▶ Exercise details
Please give again, exactly and only, the stretch of lines from the one containing "Motorsport (159, 842)" to the end of the entries below.

Stored data entries
══════════
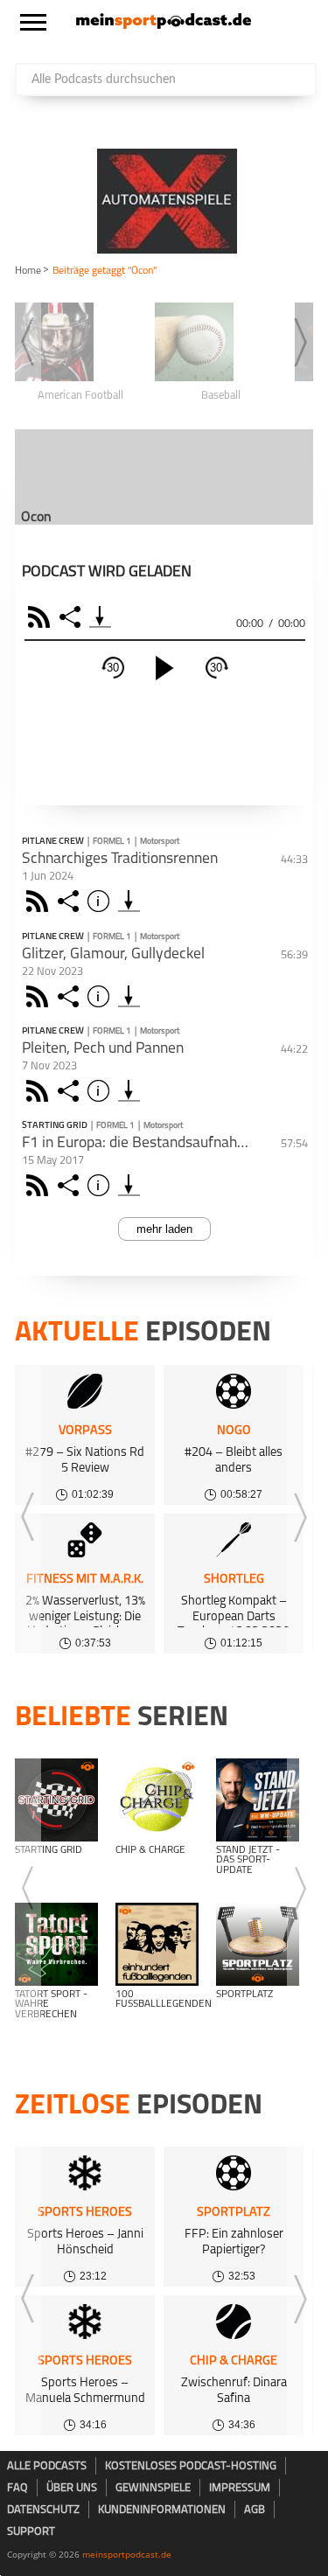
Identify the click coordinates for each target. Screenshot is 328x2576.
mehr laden (164, 1229)
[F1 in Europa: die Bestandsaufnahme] (129, 1185)
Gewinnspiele (153, 2488)
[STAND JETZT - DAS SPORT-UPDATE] (257, 1799)
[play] (164, 668)
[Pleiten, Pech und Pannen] (129, 1091)
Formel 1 (112, 842)
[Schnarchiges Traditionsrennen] (129, 901)
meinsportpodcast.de (126, 2554)
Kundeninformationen (162, 2510)
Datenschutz (43, 2510)
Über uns (71, 2488)
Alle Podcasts (47, 2466)
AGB (254, 2510)
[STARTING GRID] (56, 1799)
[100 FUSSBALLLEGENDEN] (157, 1944)
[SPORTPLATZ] (257, 1944)
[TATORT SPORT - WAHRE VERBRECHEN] (56, 1944)
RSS (41, 616)
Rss (39, 901)
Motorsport (159, 842)
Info (101, 901)
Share (72, 616)
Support (31, 2532)
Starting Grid (54, 1126)
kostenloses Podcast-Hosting (190, 2466)
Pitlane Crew (53, 842)
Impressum (239, 2488)
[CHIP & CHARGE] (157, 1799)
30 (113, 667)
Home (28, 271)
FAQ (17, 2488)
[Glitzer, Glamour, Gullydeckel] (129, 996)
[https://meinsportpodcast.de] (163, 25)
══════════
▶ Reply
Motorsport (159, 842)
Info (101, 901)
Share (72, 616)
Support (31, 2532)
Starting Grid (54, 1126)
kostenloses Podcast-Hosting (190, 2466)
Pitlane Crew (53, 842)
Impressum (239, 2488)
[CHIP & CHARGE] (157, 1799)
30 (113, 667)
Home (28, 271)
FAQ (17, 2488)
[Glitzer, Glamour, Gullydeckel] (129, 996)
[https://meinsportpodcast.de] (163, 25)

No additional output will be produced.